El pretendido e implorado salvataje multimillonario de la
administración estadounidense parece haberse convertido en un
salvavidas de plomo.
Verónica Rímuli, Jefa de redacción, Adlatina Magazine
Las bolsas del planeta continúan desplomándose sin cesar (se detienen sólo para tomar envión), mientras los bancos de primera línea de los países centrales contienen la respiración para que nadie desbarate el castillo de naipes en que parece haberse convertido el sistema financiero mundial. Y los consumidores, aturdidos y asustados, con buena lógica cierran sus billeteras.
Ya hay despidos masivos en empresas globales, no sólo bancarias, también industriales automotrices, tecnológicas y de servicios. De ahí a un prácticamente inevitable e inminente recorte de los presupuestos de marketing hay un breve paso.
El paisaje publicitario luce así los mayores nubarrones que se recuerden en años. ¿Décadas, quizá? Porque, amén de que los garúes económicos y financieros han perdido buena parte de su predicamento, los más honestos admiten que no tienen la menor idea de cuánto va a durar la crisis, ni a qué profundidades puede llegar.
Ideas y estrategias se necesitan
Sin embargo, como pasa en toda catástrofe, hay quienes sacan provecho de ella. Desde los saqueadores que impiadosamente desvalijan hogares después de un huracán, a los que compran por la cuarta parte de su valor las casas que los bancos acaban de quitarles a quienes no pudieron pagar más sus hipotecas. Pero esos son buitres, y la idea no es hablar de ellos.
Las agencias de publicidad, –o de comunicaciones de marketing, como a algunos place llamarlas ahora–, tienen el talento y la tecnología para plantarse en la crisis con una mirada innovadora.

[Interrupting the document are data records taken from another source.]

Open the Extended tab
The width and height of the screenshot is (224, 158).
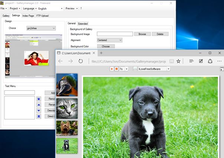tap(83, 24)
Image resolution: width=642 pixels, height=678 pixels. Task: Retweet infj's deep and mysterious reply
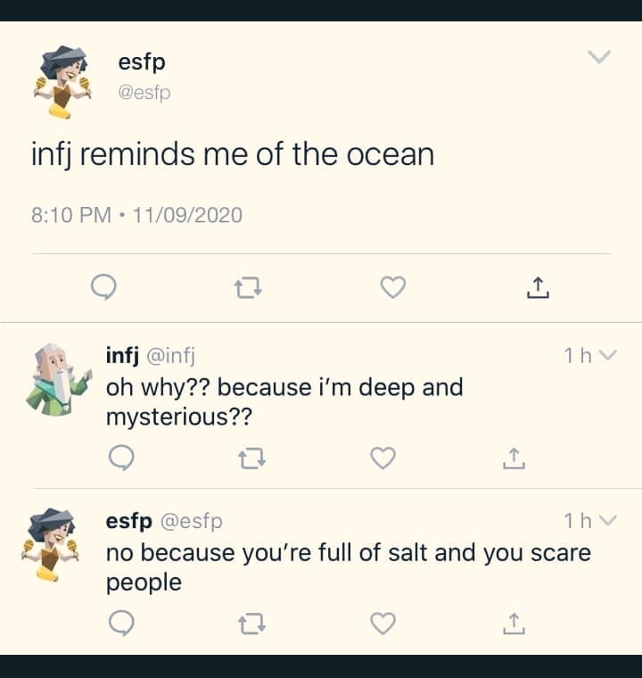(x=251, y=459)
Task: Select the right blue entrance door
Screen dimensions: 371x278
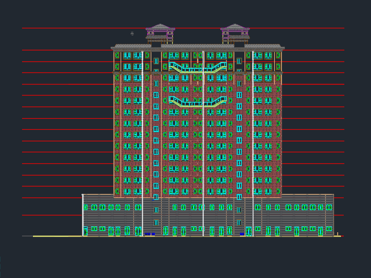Action: click(x=242, y=234)
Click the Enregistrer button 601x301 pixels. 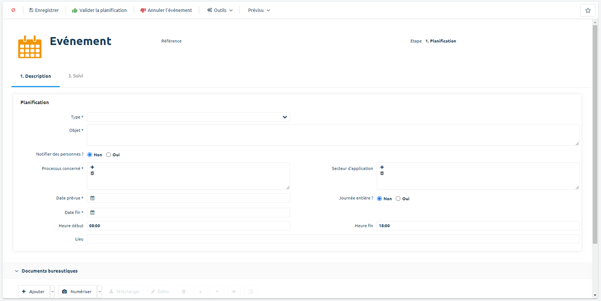[44, 10]
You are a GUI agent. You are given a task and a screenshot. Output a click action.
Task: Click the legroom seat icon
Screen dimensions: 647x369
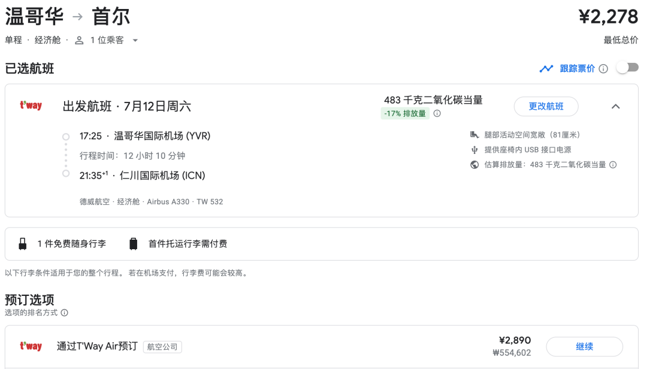coord(474,135)
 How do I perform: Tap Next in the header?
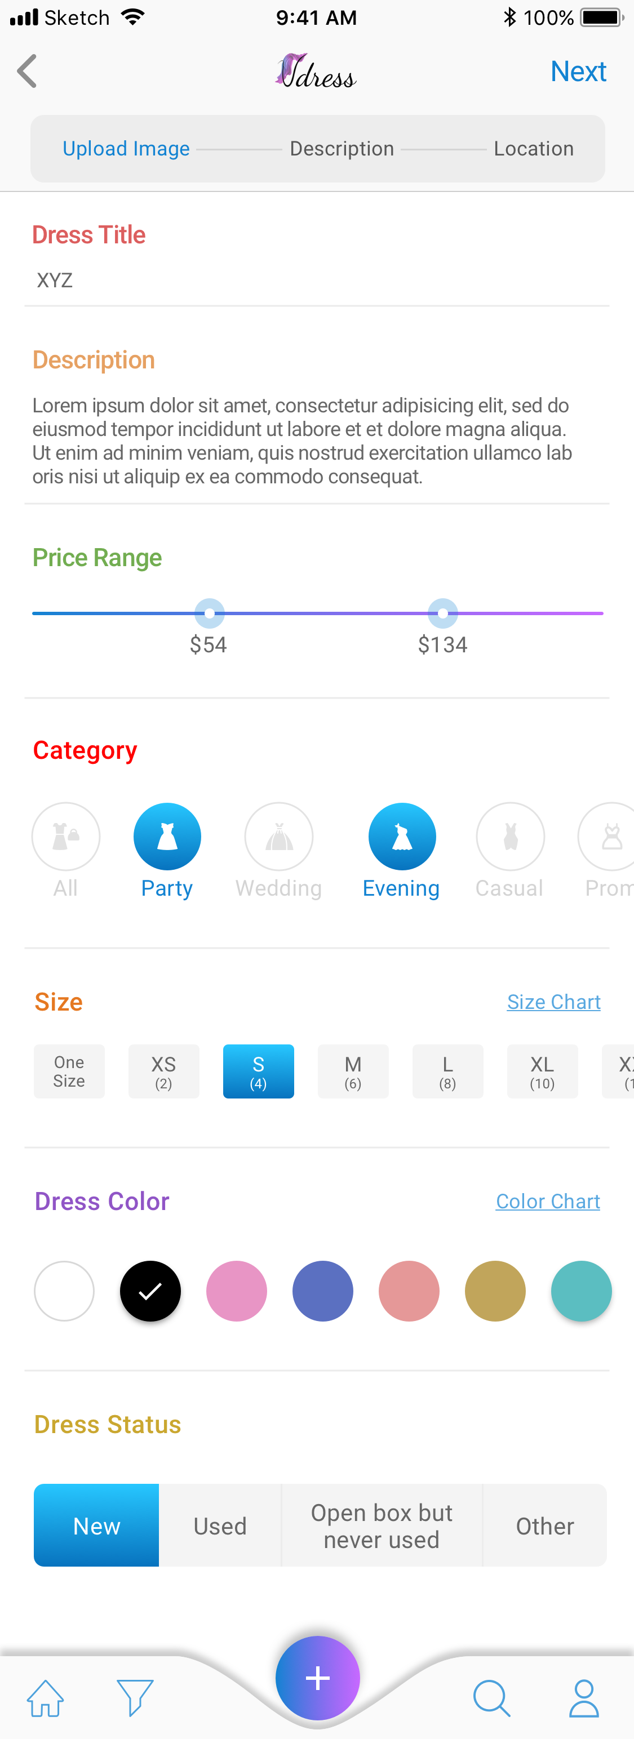point(578,72)
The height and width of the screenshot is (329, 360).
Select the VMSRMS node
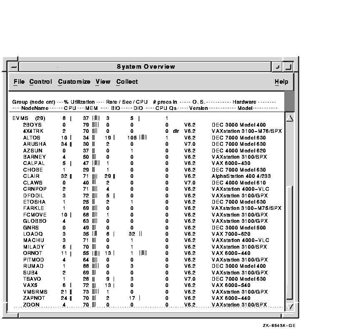coord(35,292)
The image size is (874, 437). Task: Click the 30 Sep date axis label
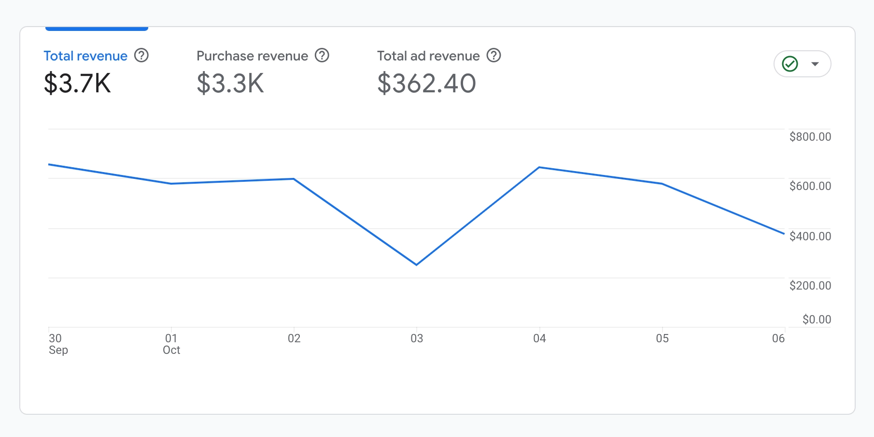coord(58,344)
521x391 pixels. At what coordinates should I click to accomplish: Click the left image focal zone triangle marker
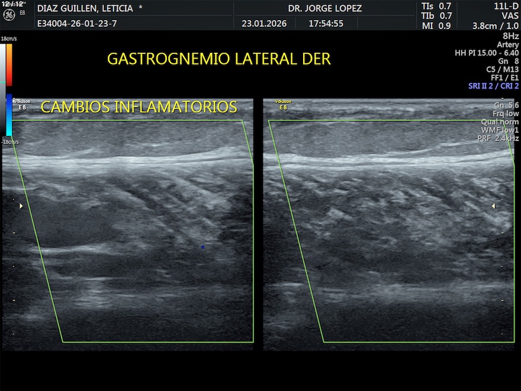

Y esto es así porque, en medio de este torbellino, quizás ha llegado verdaderamente la hora digital. Si los presupuestos se achican –y lo harán–, podrán abocarse de lleno a crear campañas integradas que no prescindan de los medios masivos, indispensables para construir y sostener la marca, pero los reserven exactamente para esas funciones. Y, junto a ello, nuevos desarrollos en la Web, en el outdoor digital, en el in store. Todas herramientas de mucho menor costo, con un potencial que está a la espera de buenas ideas, de estrategia, de trabajo.
Sólo a título de ejemplo, en la región casi no se ha avanzado en el digital out of home. En Estados Unidos, las M&A en el sector ya le están dando escala a un medio que no para de crecer. La fusión más reciente –entre Fuelcast y Boothan– otorga a la nueva compañía un alcance de 25 millones de consumidores mensuales en estaciones de gasolina, tiendas de retail (Sears, Kmart) y locales de comida rápida (Carl’s Jr. y McDonald’s). Por su parte, Zoom acaba de adquirir ClubCom, una de las líderes internacionales en digital media en negocios de fitness y bowlings, que se suma a su compra de marzo pasado de la mayor cadena de bares y clubes nocturnos.
Quien se pasa media hora en una cinta de un gimnasio agradece casi cualquier cosa que lo saque de esa caminata a ninguna parte. Y mejor aún si trata de contenidos especialmente diseñados, con comerciales que conecten con su perfil.
Este es apenas un ínfimo granito de arena en el ancho océano digital. Casi no cabe duda alguna de que habrá que empezar a navegarlo.
¿Que los players del negocio tendrán que ajustarse los cinturones? Sí, claro; pero mucho menos que los cientos de miles de personas que quedarán sin trabajo. Con el agregado –no menor– de la posibilidad de retener a sus clientes, a la espera de mejores tiempos.